Two billion people are trying to learn a language.
Almost all of them are stuck ; not because they lack motivation, but because the only thing that actually works (talking to a human tutor) is too expensive, too inconvenient, or too embarrassing.
We're building the alternative: a voice-first AI tutor you can actually have a conversation with, anytime, in your pocket.
Real-time. Sub-second.
Feels-like-a-person.
Already serving a million learners.
We're well-funded, seed-stage, and we're hiring the engineer who'll build the backbone behind that product.
The role You'll own a meaningful surface of our backend ; the systems that turn audio, models, prompts, and user state into a working tutor at scale.
Day-to-day, you'll: Design and operate the real-time conversational pipeline ; streaming services and WebSocket interfaces that keep latency budgets honest at the scale of a million users Build and harden the LLM orchestration layer ; prompt design as code, structured outputs, streaming, retries, fallbacks, cost control across multiple providers Treat prompts as engineering artifacts : versioned, evaluated, regression-tested.
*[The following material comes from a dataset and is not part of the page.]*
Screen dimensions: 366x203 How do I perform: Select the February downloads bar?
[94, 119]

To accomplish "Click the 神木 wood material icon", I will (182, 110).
Vibes are not a methodology.
Take open-source models (LLM, ASR, TTS, avatar) from a paper or HF repo and put them on our GPUs ; benchmark, optimize, serve, monitor Fine-tune and train our own models on top of open-source bases ; curate datasets, run training jobs, evaluate against production criteria, and ship the result Design event-driven media flows ; webhooks, post-session processing, recording and export pipelines Own third-party integrations end-to-end ; contracts, retries, observability, the boring-important stuff Make architecture decisions with the founders, not after them What we're looking for 5+ years writing production Python you're not embarrassed by ; typed, tested, readable Deep fluency in asyncio and concurrent/streaming code Strong command of HTTP, WebSockets, and event-driven systems Hands-on experience integrating with LLM APIs in production ; streaming, tool use, structured outputs, and the operational realities (rate limits, retries, cost control) A real sense of prompt engineering as engineering ; you've shipped prompts that survived contact with users, iterated on them with data, and didn't just "feel good in the playground" A real fine-tuning / training track record ; you've taken an open-source model, prepared the data, run the training, evaluated it honestly, and shipped the result to users.
Not a notebook tutorial.
A model that moved a metric.
Experience deploying and serving your own models on GPUs ; quantization, batching, KV-cache, latency/throughput tradeoffs A debugging instinct for distributed systems at scale: traces, profiling, backpressure, capacity planning Comfort with Postgres, Redis, and a queue/broker layer Pragmatism ; you ship, you measure, you iterate.
You don't over-engineer, and you don't under-test.
Nice to have Real-time media systems (WebRTC, SFU, streaming pipelines) Audio or speech model deployment and fine-tuning in production Distillation, synthetic data generation, or RLHF/DPO-style alignment work Multi-region or multi-cloud infrastructure Cost optimization at scale, token economics, GPU utilization, caching strategies Open-source contributions
This job post has been translated by AI and may contain minor differences or errors.